[Dataset items]
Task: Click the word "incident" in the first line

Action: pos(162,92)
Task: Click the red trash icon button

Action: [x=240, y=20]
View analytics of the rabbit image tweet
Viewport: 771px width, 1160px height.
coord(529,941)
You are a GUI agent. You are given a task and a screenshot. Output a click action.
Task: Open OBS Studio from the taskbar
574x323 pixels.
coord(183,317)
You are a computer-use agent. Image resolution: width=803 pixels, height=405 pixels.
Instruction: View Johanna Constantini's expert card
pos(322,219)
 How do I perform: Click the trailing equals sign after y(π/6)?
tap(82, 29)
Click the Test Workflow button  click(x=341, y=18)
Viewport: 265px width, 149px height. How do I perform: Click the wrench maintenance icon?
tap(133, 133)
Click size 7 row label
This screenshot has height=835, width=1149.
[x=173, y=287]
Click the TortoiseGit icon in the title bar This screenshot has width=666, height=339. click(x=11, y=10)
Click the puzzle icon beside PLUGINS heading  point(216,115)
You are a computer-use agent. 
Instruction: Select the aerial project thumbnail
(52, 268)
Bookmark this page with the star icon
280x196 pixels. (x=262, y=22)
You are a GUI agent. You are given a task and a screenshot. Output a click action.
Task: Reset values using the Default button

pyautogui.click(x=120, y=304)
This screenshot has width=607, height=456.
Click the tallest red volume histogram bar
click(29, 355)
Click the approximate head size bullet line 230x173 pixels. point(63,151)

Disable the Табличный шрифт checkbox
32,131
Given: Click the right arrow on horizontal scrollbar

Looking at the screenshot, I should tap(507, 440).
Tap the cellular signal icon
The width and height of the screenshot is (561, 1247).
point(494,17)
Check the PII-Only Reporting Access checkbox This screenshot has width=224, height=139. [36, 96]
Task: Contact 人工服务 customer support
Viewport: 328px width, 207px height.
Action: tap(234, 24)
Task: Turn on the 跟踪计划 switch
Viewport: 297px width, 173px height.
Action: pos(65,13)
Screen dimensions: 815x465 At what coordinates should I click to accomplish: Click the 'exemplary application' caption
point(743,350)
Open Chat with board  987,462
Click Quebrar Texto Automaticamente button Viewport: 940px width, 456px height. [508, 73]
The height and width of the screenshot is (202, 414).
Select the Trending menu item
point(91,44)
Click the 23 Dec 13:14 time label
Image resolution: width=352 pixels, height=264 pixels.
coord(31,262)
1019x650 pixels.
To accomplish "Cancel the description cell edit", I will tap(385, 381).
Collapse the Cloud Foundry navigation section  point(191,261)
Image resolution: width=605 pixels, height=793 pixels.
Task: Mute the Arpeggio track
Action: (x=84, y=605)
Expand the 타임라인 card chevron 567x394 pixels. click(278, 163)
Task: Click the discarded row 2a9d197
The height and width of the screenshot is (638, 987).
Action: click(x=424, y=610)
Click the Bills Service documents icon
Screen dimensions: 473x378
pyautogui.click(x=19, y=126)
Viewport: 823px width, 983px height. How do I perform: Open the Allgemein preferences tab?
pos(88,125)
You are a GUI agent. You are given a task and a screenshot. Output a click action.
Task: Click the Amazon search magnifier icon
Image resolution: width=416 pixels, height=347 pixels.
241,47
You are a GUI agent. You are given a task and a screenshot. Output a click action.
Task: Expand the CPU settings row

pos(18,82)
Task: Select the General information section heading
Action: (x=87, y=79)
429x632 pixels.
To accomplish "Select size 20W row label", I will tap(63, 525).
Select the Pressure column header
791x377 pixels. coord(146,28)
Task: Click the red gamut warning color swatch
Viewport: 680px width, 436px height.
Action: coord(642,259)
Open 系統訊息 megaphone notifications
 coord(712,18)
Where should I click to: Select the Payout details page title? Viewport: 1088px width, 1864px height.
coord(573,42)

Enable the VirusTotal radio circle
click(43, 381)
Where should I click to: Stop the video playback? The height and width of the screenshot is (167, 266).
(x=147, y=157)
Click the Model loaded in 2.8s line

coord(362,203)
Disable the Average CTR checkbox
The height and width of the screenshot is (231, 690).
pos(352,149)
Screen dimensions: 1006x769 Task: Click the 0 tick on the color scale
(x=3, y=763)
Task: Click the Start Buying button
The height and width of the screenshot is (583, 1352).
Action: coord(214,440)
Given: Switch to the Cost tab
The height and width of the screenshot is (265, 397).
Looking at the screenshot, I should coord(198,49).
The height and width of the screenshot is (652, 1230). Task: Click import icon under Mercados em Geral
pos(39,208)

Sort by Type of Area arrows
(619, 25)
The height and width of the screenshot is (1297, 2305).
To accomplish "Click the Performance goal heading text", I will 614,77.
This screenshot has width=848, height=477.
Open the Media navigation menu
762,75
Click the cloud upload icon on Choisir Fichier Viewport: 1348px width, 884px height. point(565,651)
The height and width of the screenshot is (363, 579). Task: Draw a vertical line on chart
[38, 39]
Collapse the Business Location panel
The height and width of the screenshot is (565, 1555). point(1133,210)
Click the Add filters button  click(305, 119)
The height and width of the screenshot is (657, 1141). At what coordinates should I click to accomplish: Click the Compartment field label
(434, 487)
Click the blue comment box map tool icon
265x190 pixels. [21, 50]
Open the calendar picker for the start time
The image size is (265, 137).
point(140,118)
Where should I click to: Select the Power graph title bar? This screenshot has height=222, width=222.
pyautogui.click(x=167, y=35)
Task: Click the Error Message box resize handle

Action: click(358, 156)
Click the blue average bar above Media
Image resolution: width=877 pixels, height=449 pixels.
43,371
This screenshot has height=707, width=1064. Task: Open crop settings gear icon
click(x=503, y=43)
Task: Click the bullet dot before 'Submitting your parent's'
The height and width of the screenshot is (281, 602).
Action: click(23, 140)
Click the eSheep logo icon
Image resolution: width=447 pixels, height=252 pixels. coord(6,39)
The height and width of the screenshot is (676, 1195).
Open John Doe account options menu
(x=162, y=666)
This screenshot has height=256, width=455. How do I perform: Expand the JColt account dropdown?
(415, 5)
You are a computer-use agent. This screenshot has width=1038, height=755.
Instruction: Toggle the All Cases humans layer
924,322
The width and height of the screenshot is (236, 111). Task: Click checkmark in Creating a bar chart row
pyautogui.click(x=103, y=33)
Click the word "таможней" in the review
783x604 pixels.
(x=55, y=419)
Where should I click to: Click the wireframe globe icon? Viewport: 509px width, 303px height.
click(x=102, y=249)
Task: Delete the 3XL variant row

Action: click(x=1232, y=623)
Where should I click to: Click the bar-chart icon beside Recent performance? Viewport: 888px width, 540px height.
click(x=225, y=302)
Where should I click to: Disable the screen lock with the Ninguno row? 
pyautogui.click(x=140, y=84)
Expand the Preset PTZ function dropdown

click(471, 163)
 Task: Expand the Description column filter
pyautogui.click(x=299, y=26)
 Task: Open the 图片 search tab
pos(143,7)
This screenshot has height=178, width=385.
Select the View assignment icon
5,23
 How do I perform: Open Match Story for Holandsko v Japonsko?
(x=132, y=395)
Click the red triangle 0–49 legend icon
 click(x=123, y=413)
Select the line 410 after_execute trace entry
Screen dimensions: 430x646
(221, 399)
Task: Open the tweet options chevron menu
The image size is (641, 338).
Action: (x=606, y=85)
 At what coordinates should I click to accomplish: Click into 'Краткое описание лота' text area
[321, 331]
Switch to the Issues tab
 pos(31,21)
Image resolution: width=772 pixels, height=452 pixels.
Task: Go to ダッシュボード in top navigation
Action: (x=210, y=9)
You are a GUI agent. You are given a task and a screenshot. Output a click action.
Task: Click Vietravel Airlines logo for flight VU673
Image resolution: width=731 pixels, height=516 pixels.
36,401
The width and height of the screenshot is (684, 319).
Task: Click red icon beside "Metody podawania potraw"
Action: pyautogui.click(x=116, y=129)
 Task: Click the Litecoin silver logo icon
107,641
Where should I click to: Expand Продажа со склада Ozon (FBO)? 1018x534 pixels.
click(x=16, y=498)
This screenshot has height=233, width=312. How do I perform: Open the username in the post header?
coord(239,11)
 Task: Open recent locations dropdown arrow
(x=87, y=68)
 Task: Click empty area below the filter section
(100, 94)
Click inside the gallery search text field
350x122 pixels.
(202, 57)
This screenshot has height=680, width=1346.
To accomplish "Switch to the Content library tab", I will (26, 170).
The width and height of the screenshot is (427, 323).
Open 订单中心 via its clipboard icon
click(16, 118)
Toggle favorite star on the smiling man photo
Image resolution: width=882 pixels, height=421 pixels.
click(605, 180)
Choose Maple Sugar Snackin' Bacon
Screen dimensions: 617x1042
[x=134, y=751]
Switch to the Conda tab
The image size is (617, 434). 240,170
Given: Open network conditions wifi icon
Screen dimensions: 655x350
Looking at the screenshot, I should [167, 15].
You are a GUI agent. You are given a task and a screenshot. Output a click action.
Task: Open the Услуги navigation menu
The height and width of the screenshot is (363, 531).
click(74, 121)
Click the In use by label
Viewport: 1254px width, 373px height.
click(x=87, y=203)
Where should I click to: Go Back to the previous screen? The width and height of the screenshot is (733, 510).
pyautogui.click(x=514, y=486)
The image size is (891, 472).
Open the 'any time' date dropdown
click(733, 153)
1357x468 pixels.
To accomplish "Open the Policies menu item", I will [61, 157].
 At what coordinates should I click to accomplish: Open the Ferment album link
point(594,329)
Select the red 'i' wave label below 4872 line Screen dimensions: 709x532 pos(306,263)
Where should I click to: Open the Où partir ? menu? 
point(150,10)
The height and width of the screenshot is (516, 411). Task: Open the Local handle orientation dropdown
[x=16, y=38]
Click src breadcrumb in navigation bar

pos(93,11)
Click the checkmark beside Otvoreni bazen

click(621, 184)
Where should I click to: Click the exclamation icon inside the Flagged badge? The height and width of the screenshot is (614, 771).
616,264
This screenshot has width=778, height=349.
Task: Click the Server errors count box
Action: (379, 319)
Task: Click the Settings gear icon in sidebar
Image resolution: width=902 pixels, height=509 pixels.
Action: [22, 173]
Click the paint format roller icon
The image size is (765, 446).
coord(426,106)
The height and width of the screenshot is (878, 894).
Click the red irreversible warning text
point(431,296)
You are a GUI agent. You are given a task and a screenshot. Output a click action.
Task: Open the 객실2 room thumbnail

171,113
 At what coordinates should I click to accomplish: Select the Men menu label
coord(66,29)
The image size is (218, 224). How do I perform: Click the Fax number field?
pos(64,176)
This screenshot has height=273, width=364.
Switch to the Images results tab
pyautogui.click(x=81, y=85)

YOUR GOAL:
In the entries above, find each line with the word "will" and show it.

TASK SOLUTION:
To accomplish "Cancel the description cell edit", I will tap(385, 381).
To accomplish "Select size 20W row label", I will tap(63, 525).
To accomplish "Click the Performance goal heading text", I will 614,77.
To accomplish "Switch to the Content library tab", I will (26, 170).
To accomplish "Open the Policies menu item", I will [61, 157].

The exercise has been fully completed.